12. Il soggetto responsabile dell’unità organizzativa competente in relazione all’intervento, individua preventivamente le modalità organizzative e gestionali attraverso le quali garantire il controllo effettivo da parte della stazione appaltante sull’esecuzione delle prestazioni, programmando accessi diretti del RUP o del direttore dei lavori o del direttore dell’esecuzione sul luogo dell’esecuzione stessa, nonché verifiche, anche a sorpresa, sull’effettiva ottemperanza a tutte le misure mitigative e compensative, alle prescrizioni in materia ambientale, paesaggistica, storico‐architettonica, archeologica e di tutela della salute umana impartite dagli enti e dagli organismi competenti. Il documento di programmazione, corredato dalla successiva relazione su quanto effettivamente effettuato, costituisce obiettivo strategico nell’ambito del piano della performance organizzativa dei soggetti interessati e conseguentemente se ne tiene conto in sede di valutazione dell’indennità di risultato. La valutazione di suddetta attività di controllo da parte dei competenti organismi di valutazione incide anche sulla corresponsione degli incentivi di cui all’articolo 113. (1)

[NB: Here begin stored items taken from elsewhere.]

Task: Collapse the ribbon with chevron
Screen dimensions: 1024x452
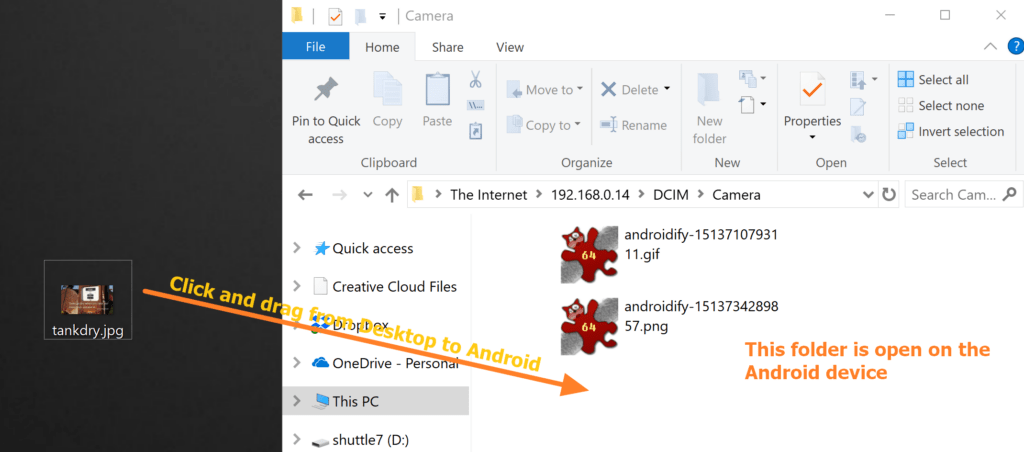Action: [991, 46]
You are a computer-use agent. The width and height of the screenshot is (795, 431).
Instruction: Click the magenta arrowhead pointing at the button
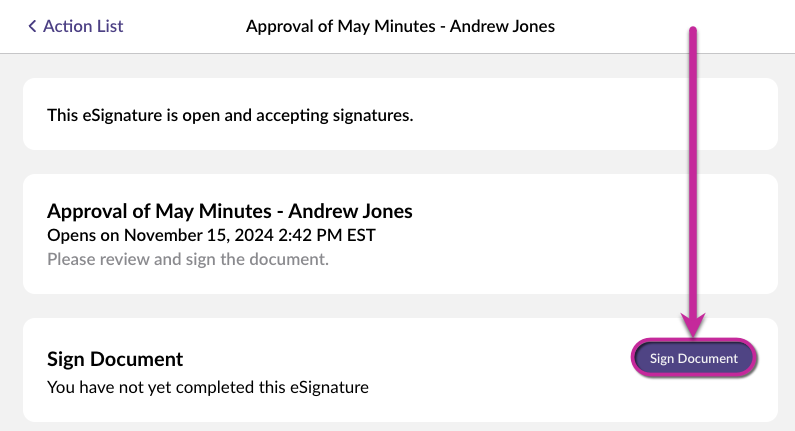click(693, 325)
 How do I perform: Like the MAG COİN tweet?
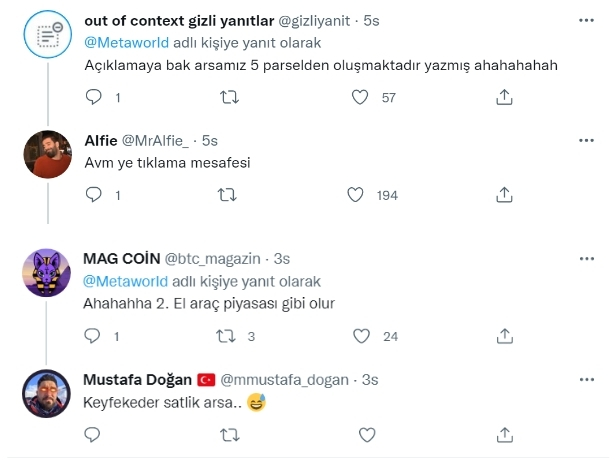(x=363, y=337)
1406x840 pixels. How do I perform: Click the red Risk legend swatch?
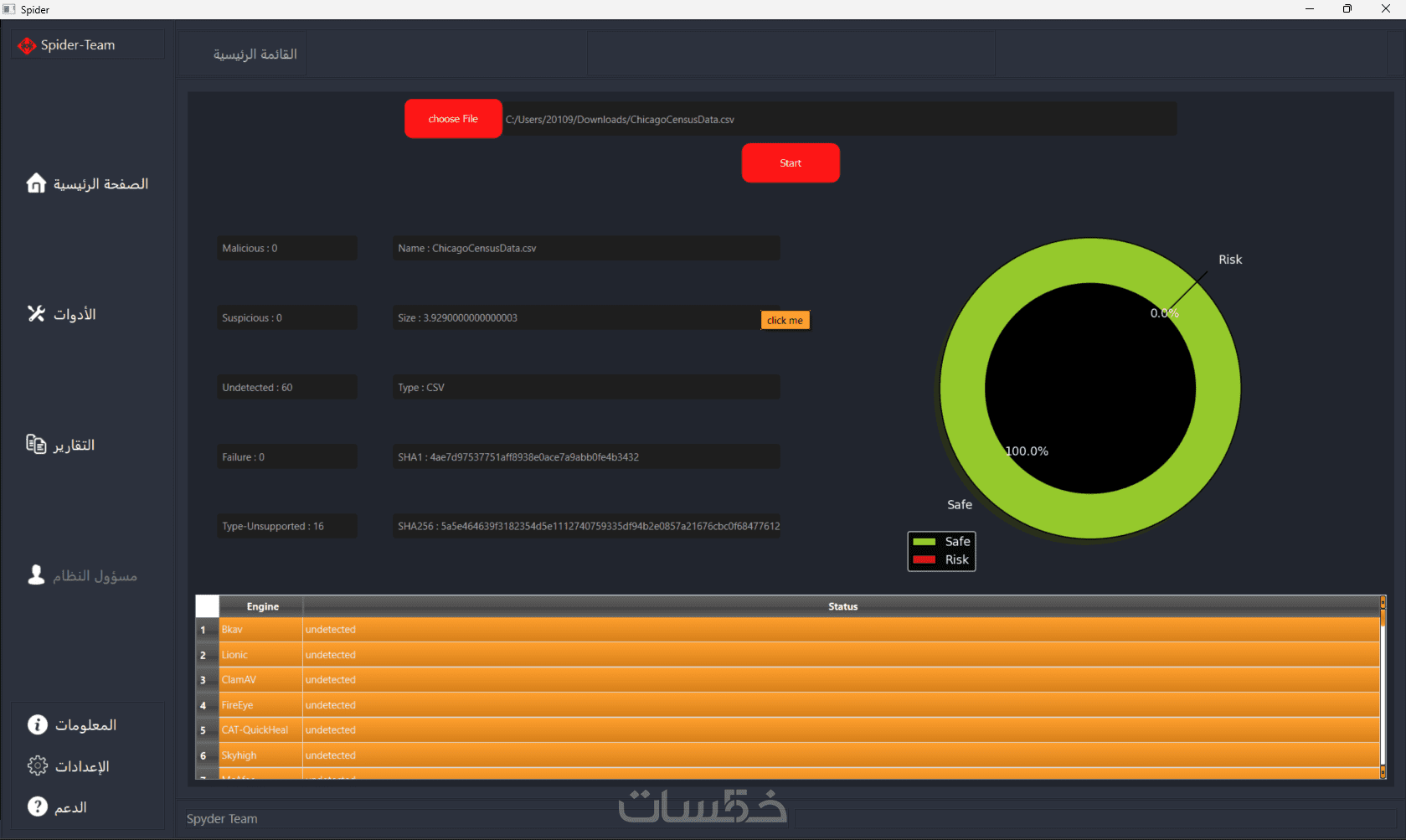[x=924, y=559]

13. È vietata, negli appalti pubblici di lavori aggiudicati con la formula del contraente generale e nelle altre formule di partenariato pubblico‐ privato, l’attribuzione dei compiti di responsabile unico del procedimento, responsabile dei lavori, direttore dei lavori, di collaudatore allo stesso contraente generale o soggetto aggiudicatario dei contratti di partenariato pubblico‐privato o soggetti ad essi collegati.
14. Le centrali di committenza e le aggregazioni di stazioni appaltanti designano un RUP per le attività di propria competenza con i compiti e le funzioni determinate dalla specificità e complessità dei processi di acquisizione gestiti direttamente.
(1) Comma così modificato dal d.lgs. 56/2017 con effetto a decorrere dal 20 maggio 2017.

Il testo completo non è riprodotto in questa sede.